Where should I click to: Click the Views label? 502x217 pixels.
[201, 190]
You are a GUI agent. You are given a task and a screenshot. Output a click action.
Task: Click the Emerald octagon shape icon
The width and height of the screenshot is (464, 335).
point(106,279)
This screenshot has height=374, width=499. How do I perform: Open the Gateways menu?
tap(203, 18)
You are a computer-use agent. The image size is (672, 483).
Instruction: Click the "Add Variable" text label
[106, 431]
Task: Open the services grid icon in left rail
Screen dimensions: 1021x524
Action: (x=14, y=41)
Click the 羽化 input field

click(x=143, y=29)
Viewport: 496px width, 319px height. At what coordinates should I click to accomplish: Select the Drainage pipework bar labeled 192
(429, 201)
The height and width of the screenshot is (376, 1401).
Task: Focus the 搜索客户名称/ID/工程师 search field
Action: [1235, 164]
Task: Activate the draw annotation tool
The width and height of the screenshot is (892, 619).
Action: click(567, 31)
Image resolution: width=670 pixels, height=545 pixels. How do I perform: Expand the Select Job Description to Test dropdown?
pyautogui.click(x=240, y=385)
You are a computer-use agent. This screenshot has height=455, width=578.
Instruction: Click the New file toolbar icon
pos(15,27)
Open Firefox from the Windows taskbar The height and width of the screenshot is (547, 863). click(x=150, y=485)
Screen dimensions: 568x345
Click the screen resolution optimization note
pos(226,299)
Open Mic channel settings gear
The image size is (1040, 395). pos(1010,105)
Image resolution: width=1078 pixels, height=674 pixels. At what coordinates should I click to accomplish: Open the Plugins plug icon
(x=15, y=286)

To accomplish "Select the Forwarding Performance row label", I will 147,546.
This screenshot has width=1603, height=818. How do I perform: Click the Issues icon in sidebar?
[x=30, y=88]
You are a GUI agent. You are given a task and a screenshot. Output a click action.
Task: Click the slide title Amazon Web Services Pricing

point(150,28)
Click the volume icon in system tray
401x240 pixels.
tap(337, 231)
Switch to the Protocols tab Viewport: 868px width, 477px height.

- **Exercise requirements**
Line by line, copy the data above.

- **Exercise response**
Where should I click to: Click the Views label? 502x217 pixels.
[201, 190]
You are a GUI agent. You are given a task and a screenshot. Output a click action.
Task: Click the Emerald octagon shape icon
The width and height of the screenshot is (464, 335).
point(106,279)
This screenshot has height=374, width=499. How do I perform: Open the Gateways menu?
tap(203, 18)
You are a computer-use agent. The image size is (672, 483).
Instruction: Click the "Add Variable" text label
[106, 431]
Task: Open the services grid icon in left rail
Screen dimensions: 1021x524
Action: (x=14, y=41)
Click the 羽化 input field

click(x=143, y=29)
Viewport: 496px width, 319px height. At what coordinates should I click to accomplish: Select the Drainage pipework bar labeled 192
(429, 201)
The height and width of the screenshot is (376, 1401).
Task: Focus the 搜索客户名称/ID/工程师 search field
Action: [1235, 164]
Task: Activate the draw annotation tool
The width and height of the screenshot is (892, 619).
Action: click(567, 31)
Image resolution: width=670 pixels, height=545 pixels. How do I perform: Expand the Select Job Description to Test dropdown?
pyautogui.click(x=240, y=385)
You are a computer-use agent. This screenshot has height=455, width=578.
Instruction: Click the New file toolbar icon
pos(15,27)
Open Firefox from the Windows taskbar The height and width of the screenshot is (547, 863). click(x=150, y=485)
Screen dimensions: 568x345
Click the screen resolution optimization note
pos(226,299)
Open Mic channel settings gear
The image size is (1040, 395). pos(1010,105)
Image resolution: width=1078 pixels, height=674 pixels. At what coordinates should I click to accomplish: Open the Plugins plug icon
(x=15, y=286)

To accomplish "Select the Forwarding Performance row label", I will 147,546.
This screenshot has width=1603, height=818. How do I perform: Click the Issues icon in sidebar?
[x=30, y=88]
You are a GUI agent. You are given a task and a screenshot. Output a click action.
Task: Click the slide title Amazon Web Services Pricing

point(150,28)
Click the volume icon in system tray
401x240 pixels.
tap(337, 231)
Switch to the Protocols tab Viewport: 868px width, 477px height.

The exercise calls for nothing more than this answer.